Problem details: Find the string "will" in the entries and copy each line that has it.

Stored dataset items

· · · · ·

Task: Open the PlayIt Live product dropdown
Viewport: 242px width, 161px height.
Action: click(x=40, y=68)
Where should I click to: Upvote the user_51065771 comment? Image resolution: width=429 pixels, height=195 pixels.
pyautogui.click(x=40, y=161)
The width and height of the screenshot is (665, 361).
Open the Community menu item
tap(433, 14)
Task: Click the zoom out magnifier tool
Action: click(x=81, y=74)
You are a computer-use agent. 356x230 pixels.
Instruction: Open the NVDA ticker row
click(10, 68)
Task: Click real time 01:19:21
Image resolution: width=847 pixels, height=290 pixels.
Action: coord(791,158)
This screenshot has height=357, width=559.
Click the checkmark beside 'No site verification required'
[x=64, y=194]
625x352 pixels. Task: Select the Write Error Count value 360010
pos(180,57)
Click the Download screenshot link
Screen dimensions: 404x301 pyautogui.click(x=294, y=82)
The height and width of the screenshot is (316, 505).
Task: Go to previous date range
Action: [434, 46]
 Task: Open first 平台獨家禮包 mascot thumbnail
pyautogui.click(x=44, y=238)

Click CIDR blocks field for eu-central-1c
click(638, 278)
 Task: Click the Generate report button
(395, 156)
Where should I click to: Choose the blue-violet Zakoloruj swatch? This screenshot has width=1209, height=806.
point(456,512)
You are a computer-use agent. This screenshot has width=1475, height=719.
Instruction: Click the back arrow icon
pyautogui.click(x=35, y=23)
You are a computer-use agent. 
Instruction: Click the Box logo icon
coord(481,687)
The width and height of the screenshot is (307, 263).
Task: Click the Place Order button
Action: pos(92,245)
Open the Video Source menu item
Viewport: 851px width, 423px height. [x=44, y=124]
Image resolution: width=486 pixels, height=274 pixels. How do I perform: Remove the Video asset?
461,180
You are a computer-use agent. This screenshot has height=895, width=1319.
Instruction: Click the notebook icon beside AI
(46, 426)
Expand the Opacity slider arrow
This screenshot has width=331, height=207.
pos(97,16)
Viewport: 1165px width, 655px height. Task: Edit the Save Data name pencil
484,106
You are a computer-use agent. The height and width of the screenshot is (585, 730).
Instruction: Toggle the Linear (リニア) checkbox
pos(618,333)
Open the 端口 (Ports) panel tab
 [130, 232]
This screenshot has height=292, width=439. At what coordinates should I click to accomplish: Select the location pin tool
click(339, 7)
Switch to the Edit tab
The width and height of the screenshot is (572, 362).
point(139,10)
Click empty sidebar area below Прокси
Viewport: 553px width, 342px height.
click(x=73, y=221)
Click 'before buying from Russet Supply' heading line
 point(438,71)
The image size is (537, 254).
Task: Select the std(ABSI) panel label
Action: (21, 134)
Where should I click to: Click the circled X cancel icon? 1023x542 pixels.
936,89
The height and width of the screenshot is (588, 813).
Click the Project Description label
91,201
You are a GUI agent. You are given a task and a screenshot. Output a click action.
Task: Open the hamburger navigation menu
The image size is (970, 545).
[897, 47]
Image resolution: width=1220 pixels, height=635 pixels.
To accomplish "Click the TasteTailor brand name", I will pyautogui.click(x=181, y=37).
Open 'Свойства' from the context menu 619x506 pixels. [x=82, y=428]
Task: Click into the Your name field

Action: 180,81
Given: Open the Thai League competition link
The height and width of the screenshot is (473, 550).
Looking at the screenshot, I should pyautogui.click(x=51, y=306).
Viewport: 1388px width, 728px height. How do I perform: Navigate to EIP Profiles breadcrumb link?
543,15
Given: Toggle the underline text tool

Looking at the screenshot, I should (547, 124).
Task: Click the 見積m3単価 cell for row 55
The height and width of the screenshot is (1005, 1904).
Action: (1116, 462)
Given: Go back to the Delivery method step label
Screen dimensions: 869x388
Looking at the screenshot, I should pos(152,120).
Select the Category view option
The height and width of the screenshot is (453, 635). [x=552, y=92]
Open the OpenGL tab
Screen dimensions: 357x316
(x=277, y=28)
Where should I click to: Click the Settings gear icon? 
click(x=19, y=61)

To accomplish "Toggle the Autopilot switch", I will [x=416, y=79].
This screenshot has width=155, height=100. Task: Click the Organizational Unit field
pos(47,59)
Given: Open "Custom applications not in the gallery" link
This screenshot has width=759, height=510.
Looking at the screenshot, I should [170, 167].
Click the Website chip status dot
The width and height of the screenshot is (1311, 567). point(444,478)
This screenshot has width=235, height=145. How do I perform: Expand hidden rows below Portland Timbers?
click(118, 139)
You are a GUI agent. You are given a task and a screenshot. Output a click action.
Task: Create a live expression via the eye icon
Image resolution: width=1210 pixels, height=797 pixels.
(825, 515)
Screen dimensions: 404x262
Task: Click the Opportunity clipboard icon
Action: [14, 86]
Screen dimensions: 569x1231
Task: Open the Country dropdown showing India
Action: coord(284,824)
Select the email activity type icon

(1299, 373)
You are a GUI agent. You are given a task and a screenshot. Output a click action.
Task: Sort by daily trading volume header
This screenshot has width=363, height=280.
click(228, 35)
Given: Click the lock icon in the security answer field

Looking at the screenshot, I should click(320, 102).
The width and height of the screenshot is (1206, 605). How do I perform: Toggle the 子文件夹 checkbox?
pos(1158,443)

· · · · ·

Result:
To accomplish "Click the TasteTailor brand name", I will pyautogui.click(x=181, y=37).
To accomplish "Toggle the Autopilot switch", I will [x=416, y=79].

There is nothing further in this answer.